(À faire): Mettez à jour les lignes des enregistrements comprises entre celle qui contient « Where should I click to: Click checkmark » et celle qui contient « (x=417, y=416) », incluses, en remplaçant « bottom » par « left » sans rien modifier d'autre, et ne reproduisez pas les images dans votre réponse.

(Enregistrements extraits):

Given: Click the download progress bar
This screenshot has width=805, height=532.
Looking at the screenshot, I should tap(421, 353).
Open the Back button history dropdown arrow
---
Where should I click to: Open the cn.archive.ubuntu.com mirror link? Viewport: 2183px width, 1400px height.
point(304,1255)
* * *
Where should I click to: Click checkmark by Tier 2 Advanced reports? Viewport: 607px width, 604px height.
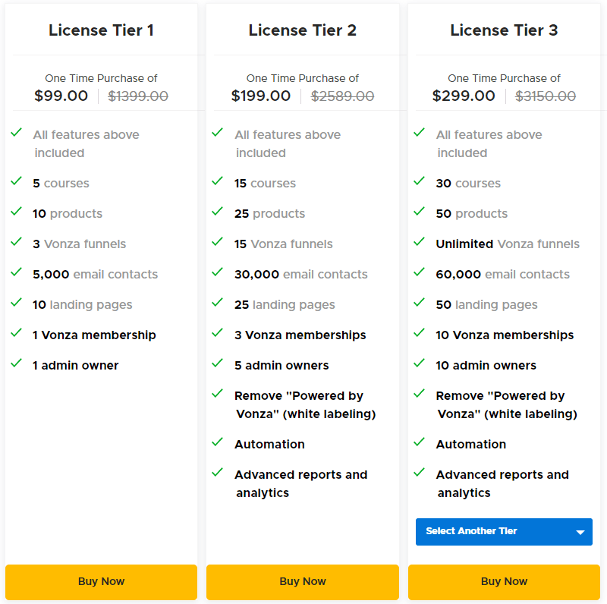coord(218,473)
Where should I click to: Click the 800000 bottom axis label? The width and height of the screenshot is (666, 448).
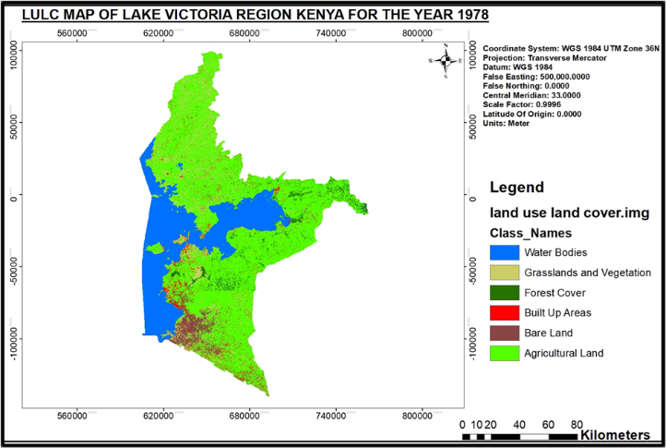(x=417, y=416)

(Réponse finale):
Where should I click to: Click checkmark by Tier 2 Advanced reports? Viewport: 607px width, 604px height.
coord(218,473)
Where should I click to: Click the 800000 left axis label? The width and height of the screenshot is (666, 448).
(x=417, y=416)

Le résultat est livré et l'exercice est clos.